All kinds of families need all the help they can get. They get it in our Unitarian Universalist churches, and I'm thrilled that they now get it in some other faiths as well. And now they get a little nudge in the right direction from the State of New Hampshire. Stable, loving relationships are a gift from the Cosmos. They are also the product of deep commitment by the people involved plus acceptance and encouragement by family and frieds, church and community, yes, even State.

So in the early moments of 2008, I plan to be standing on the State House steps blessing and making legal the commitments of as many same-gender couples as come forward to participate. And for those of you who are elsewhere, I invite you to raise a glass to toast this sea-change in New Hampshire. From then on, things will be different for same-gender couples who make commitments to one another here in the Granite State, for those commitments will be made on a firm foundation undergirded with law.

It's not full marriage equality, but it's a start.

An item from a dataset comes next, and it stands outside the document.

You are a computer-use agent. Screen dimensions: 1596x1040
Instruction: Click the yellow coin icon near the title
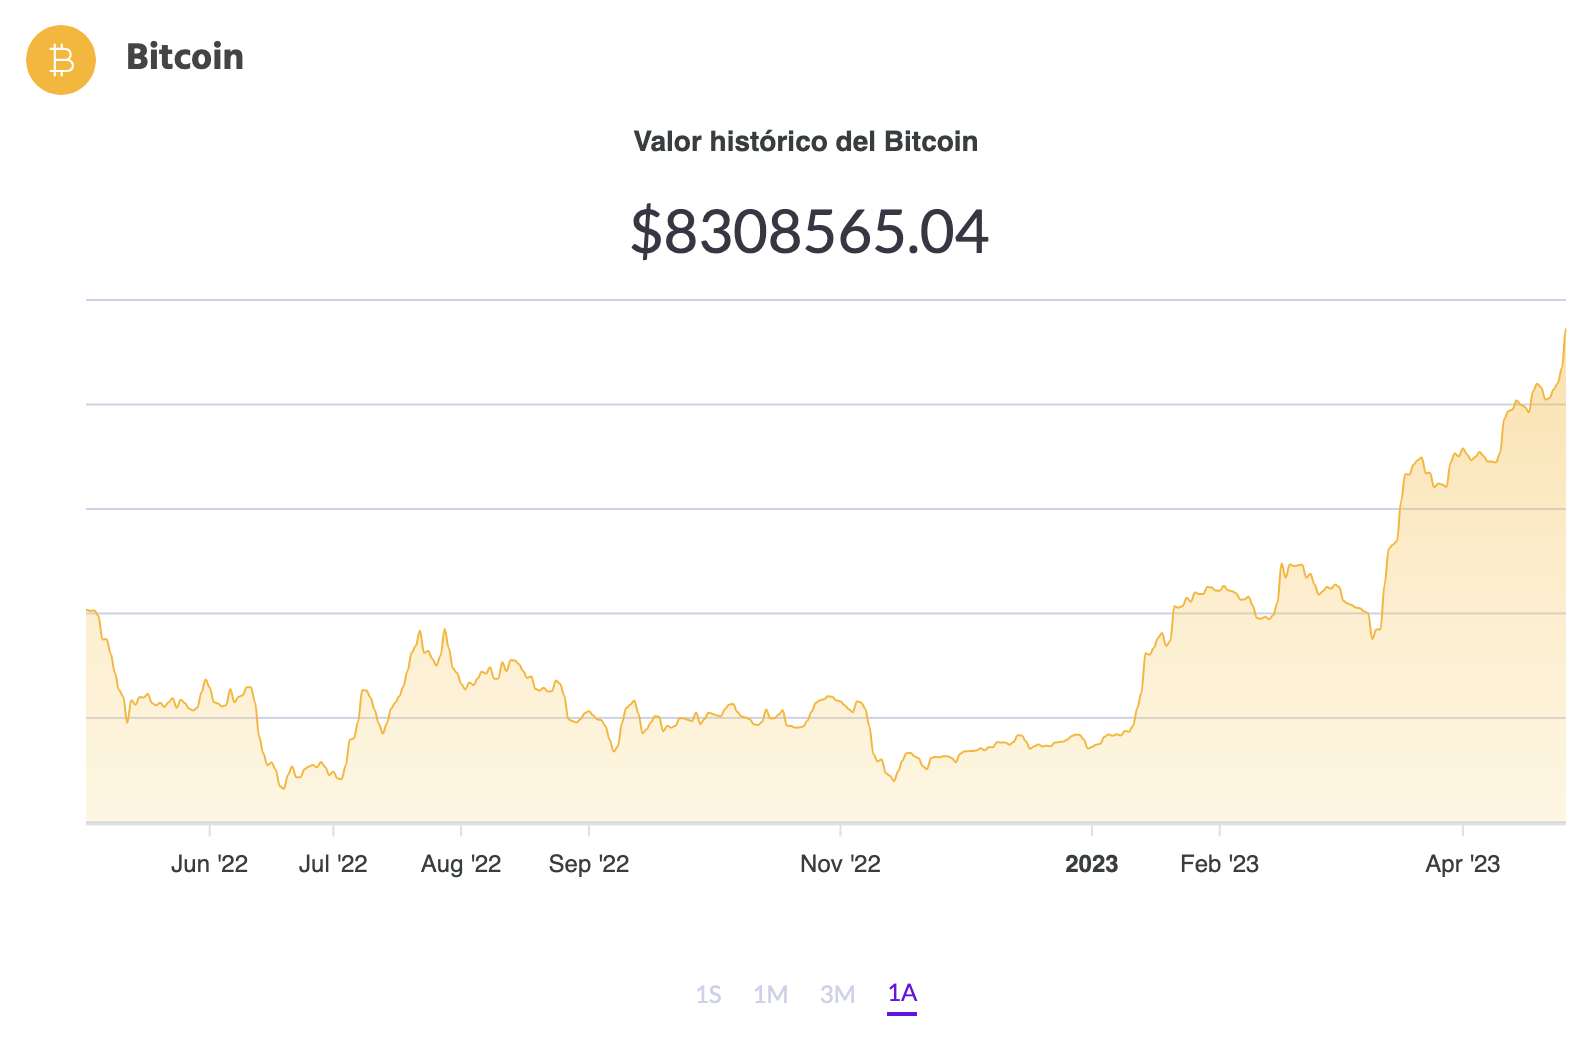click(x=60, y=60)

Wednesday, December 5, 2007

A Conference to Remember

I attended the every-other-year conference of the International Council of Unitarians and Universalists (ICUU) at the beginning of November, in Oberwesel, Germany, not far from Frankfurt. The organizers had assured us that it was a very lovely site, and indeed it is. We stayed in a youth hostel on top of one of the steep hills beside the Rhine River, right next door to a real medieval castle. We strolled through a village with medieval ramparts that once protected it from marauders. And we sampled wine made from grapes that grow on nearby hills.


But we didn't do much tourist stuff. We were there to confer, to meet other Unitarians and Unitarian Universalists, and to help our tiny worldwide movement grow. We are transforming from a primarily anglophone movement into one that operates in multiple languages. Still, the conference is held in English, and everyone who attends really needs to speak and understand English.


There was solid representation from our English-speaking communities in England, South Africa, Australia, New Zealand, Canada, and the United States. Plus, there is an organization of fellowships started by Unitarian Universalist expatriates with congregations around Europe. The biggest groups that don't speak English as their first language are from Transylvania (in Romania) and from Northeastern India, in the Khasi Hills. There are smaller and emerging groups in many places -- Italy, Spain, Mexico, Pakistan, Indonesia, the Philippines, Kenya, Burundi, Nigeria -- and individual people working to gather congregations in Bolivia, Argentina, and other places.

The practices of Unitarians (mostly they call themselves Unitarians) and Unitarian Universalists around the world vary considerably, as do their circumstances. It is good to be such a diverse group, energizing to be ourselves in conversation with one another.